- **Recorded data**:
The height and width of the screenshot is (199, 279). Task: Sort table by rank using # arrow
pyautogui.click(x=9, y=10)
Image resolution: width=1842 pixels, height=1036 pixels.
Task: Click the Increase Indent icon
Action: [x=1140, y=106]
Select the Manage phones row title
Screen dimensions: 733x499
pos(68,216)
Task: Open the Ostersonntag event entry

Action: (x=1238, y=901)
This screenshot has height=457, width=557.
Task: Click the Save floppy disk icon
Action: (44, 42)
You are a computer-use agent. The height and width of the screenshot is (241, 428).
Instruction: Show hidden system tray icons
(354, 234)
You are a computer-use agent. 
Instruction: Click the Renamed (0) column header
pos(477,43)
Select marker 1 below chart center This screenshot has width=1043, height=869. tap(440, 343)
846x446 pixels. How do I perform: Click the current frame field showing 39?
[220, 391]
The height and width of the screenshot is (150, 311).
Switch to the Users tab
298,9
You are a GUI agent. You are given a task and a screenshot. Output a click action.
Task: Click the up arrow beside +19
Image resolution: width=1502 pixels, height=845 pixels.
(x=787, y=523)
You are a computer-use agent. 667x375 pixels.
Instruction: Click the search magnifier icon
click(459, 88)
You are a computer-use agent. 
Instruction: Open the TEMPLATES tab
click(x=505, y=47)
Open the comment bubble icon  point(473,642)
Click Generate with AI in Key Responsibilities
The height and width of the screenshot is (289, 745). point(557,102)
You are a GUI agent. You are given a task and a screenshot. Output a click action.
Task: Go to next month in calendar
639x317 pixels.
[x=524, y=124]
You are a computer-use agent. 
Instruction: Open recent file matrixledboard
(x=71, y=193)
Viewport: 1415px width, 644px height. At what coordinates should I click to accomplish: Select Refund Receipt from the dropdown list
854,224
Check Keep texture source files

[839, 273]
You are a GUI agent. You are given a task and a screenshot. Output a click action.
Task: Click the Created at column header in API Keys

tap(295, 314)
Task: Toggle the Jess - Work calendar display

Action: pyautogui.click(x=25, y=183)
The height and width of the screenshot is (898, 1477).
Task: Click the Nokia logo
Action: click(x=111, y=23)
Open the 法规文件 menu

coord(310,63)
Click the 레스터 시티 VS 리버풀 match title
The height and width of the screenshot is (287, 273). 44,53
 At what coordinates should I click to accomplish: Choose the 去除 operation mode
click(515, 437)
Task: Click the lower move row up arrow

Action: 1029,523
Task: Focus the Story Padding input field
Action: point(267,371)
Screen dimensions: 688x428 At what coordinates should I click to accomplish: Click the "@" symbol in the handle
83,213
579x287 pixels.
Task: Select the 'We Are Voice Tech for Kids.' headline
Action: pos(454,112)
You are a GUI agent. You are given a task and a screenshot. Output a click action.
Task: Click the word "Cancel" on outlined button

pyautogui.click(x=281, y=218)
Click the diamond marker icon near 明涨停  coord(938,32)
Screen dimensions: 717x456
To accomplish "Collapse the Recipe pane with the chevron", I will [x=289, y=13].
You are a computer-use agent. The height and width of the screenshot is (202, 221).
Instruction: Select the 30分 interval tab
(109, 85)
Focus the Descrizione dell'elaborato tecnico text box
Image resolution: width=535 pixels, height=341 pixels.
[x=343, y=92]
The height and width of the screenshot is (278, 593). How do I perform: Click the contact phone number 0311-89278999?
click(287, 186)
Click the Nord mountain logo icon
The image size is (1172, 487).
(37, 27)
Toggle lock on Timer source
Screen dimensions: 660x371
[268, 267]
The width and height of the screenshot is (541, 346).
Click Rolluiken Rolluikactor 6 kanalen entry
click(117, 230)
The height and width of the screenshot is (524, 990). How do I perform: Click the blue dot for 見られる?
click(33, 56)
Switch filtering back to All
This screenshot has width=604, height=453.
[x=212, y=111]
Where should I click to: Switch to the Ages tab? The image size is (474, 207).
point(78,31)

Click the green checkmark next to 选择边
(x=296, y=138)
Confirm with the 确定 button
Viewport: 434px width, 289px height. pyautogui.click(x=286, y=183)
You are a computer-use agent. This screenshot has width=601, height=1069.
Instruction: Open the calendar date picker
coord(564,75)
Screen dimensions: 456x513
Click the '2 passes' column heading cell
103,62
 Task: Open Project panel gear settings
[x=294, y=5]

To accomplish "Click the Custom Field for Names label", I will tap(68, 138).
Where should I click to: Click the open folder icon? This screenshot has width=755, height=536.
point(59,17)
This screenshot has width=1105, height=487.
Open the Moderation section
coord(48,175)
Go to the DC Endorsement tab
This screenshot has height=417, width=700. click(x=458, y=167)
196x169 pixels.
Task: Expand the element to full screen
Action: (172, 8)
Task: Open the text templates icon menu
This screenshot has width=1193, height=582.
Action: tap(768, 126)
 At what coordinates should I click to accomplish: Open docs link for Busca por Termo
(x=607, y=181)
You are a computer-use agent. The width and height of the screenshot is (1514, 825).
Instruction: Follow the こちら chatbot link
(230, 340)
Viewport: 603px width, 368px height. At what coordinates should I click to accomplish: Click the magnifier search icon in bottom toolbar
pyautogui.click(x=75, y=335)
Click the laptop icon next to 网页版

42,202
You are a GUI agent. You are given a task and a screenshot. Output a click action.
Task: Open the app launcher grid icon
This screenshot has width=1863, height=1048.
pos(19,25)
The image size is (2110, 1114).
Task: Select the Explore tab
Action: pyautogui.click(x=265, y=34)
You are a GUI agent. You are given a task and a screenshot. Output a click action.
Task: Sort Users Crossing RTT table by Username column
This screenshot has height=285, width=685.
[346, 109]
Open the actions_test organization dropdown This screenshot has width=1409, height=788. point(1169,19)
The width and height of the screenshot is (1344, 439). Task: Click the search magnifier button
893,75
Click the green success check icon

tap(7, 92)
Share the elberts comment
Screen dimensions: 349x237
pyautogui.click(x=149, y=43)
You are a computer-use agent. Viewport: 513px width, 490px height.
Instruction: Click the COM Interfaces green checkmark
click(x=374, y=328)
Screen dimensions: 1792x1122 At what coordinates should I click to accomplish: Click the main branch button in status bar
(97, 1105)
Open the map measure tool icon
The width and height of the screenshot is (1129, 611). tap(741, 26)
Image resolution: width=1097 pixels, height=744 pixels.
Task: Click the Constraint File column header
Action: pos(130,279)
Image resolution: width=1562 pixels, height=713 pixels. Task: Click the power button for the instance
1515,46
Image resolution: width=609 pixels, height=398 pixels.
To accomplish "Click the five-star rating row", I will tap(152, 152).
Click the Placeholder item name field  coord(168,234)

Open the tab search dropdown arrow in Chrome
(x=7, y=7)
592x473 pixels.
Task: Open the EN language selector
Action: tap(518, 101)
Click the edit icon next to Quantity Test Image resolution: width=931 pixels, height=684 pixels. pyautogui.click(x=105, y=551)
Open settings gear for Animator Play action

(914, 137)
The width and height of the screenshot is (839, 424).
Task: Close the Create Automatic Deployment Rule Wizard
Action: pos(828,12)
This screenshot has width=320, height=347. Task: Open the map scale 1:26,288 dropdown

- **Your objective**: Which lines of the material above contain the word "title"? Copy each of them in full.

- **Task output**:
Select the Manage phones row title
Click the 레스터 시티 VS 리버풀 match title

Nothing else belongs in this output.